Days after the meeting with the pediatrician, Taje was taken into surgery at Joe DiMaggio Children’s Hospital. Her parents had been doing their best to put on reassuring faces in front of her but now, as their daughter was rolled away and into brain surgery, Kim broke down. Taje told her mom to relax, that she’d be fine.
The surgery took almost three hours. Taje suffered another stroke because of all the pressure being released, but she came through that. Surgeons removed the cyst, inserted plates and screws and, when they checked in after the surgery, were amazed. There was no swelling or bruising. A doctor described it to the Warricks as miraculous. She was allowed to go home.
Then came a month of bed rest – tough for a kid as active as Taje. Then a follow-up MRI. This time, MRI results turned up something startling in a good way: Taje’s brain was reforming into its previous shape. That hadn’t been expected. Kim had another question: When can she ride?
Let her now, said the doctor.
Back in the Ring
Colleges offer equestrian scholarships, and this is a subject Taje can tell you all about. Now a 15-year-old freshman at American Heritage-Delray, she gets out of school every day at 1 so she can head back to Broward and ride. The early dismissal isn’t uncommon; the school has an equestrian program, and a number of riders tweak their schedules to allow for their sport’s hectic timetable. She says it gives her a chance to do some homework before she rides, although there’s often more work to be done in the evening as well.
Her move from jumping to equitation had a lot to do with the fact that it’s the discipline college teams compete in. It’s an NCAA-sanctioned sport, which means there are scholarships. Schools around the country have teams, but the sport’s powerhouses tend to congregate in the Southeast and Texas. College equitation is largely dominated by schools such as Auburn, Baylor, South Carolina and the one Taje has her eye on, Texas A&M.

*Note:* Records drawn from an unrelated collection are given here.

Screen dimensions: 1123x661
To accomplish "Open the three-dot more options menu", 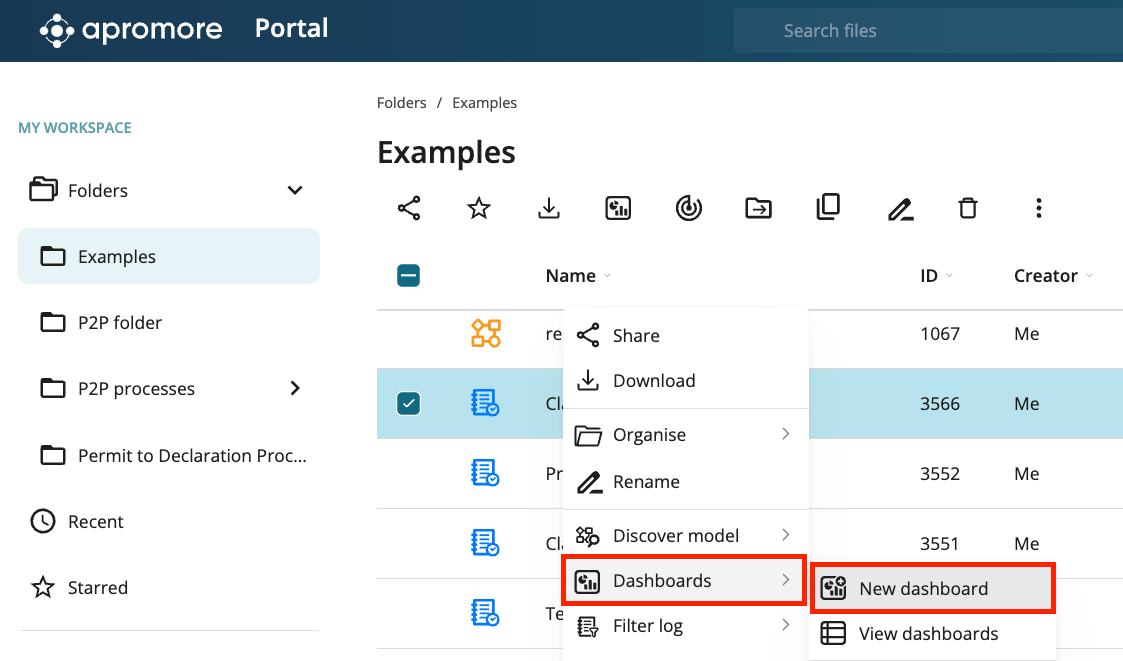I will tap(1039, 208).
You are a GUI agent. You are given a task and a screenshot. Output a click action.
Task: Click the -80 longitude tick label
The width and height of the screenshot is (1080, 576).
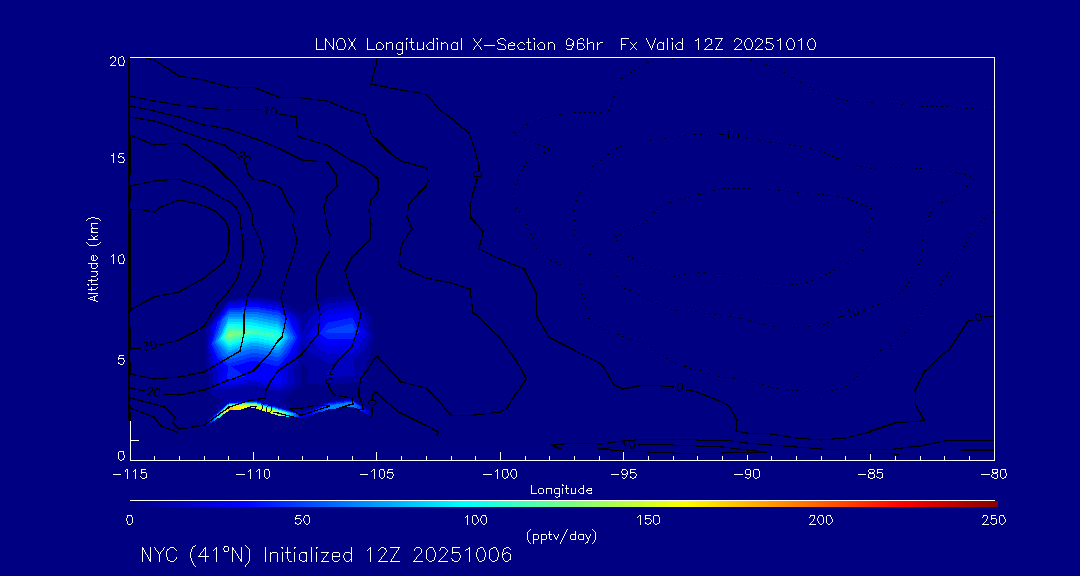pos(993,474)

“I think the focus moving forward is the focus for her to potentially get a scholarship,” Tiffany Morrissey says. “It is a serious commitment. She would definitely be a candidate, for sure.”
The prospect of competing in college is exciting for Taje, but that’s not all she considers when she thinks about college.
“I’m thinking towards the medical field and being some sort of doctor,” she says. “I see how the doctors helped me. They helped me so much, and I just want to help others.”
For an adult, six years isn’t a massive amount of time. For a teenager, it’s a universe. Today, Taje is one of her sport’s elite teenage competitors, chasing the next goal in a sport where she’s conquered everything she’s tried so far. But it wasn’t too long ago when she was a kid trying to conquer something entirely different.
When she got the post-surgery all-clear, her parents and coaches were careful. She built up strength in the family swimming pool. When she first got back on a horse, it was just to ride – no jumping or serious training. But as her strength returned and the doctors found that yes, her recovery really was going this well, she began competitive training again. Today she has clear memories of her first post-surgery competition.
At that time she still rode ponies and she had one, Happy Feet, whom she trusted. But she still felt a new kind of jitters before she went into the ring that first time after surgery. “I was very nervous before I walked in,” she says. “But then I walked in and I wasn’t nervous anymore. I just knew I had to ride.”